Steigerung der Wachstumshormonzirkulationhttps://www.giantrawsource.com/peptides/peptides-Pulver-cjc1295-with-dac.html
Obwohl es nicht gerade häufig vorkommt, betrifft ein Wachstumshormonmangel genügend Menschen (1 von 10.000 Erwachsenen) und verursacht so schwerwiegende Probleme (Depression, Insulinresistenz, erhöhtes Körperfett), dass wir eine zuverlässige Behandlung dafür benötigen.

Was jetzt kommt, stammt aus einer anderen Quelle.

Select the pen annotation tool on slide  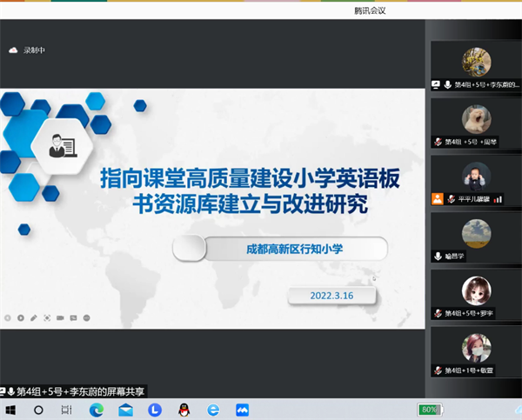[x=33, y=318]
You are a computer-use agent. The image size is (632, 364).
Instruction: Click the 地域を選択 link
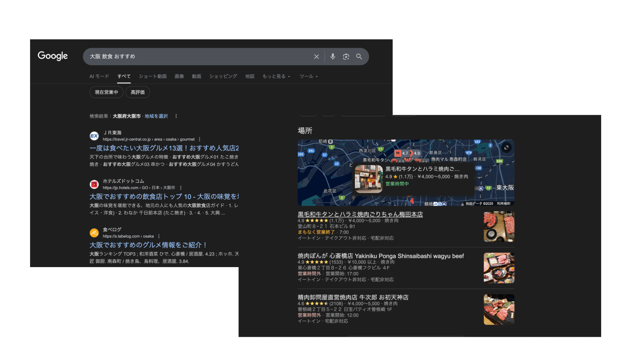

Zu diesem Zweck haben mehrere Studien CJC-1295 und Ipamorelin zumindest als separate Therapien bestätigt. Zum Beispiel:
Zwei Versuche am Menschen -, einer im Jahr 2006, der andere im Jahr 2013 -, ergaben, dass selbst sehr kleine wöchentliche Dosen (30-90 mcg) CJC-1295 zu „erhöhter [minimaler] und mittlerer [Wachstumshormon]-Sekretion und ... Pulsatilität“ sowie „anhaltenden, dosisabhängigen Erhöhungen der [Wachstumshormon]- und IGF-I-Spiegel bei gesunden Erwachsenen führten.“
Im Jahr 1999 kam ein Humanversuch mit insgesamt 40 Freiwilligen zu dem Schluss, dass Ipamorelin bei mehreren Dosen die Wachstumshormonsekretion in ausreichenden Mengen induziert, um biologisch wirksam zu sein, wobei die Spitzenkonzentration innerhalb einer Stunde erreicht wird.12
Diese Studien untersuchten die beiden Peptide getrennt, ihre Ergebnisse bestätigen jedoch die Wirkmechanismen, die der gemeinsamen Verwendung von CJC-1295 und Ipamorelin zugrunde liegen. Das heißt, beide stimulieren effektiv die Sekretion von Wachstumshormonen, und beide tun dies mit einer komplementären zeitlichen Freisetzungsrate – eines nachhaltig, das andere unmittelbar.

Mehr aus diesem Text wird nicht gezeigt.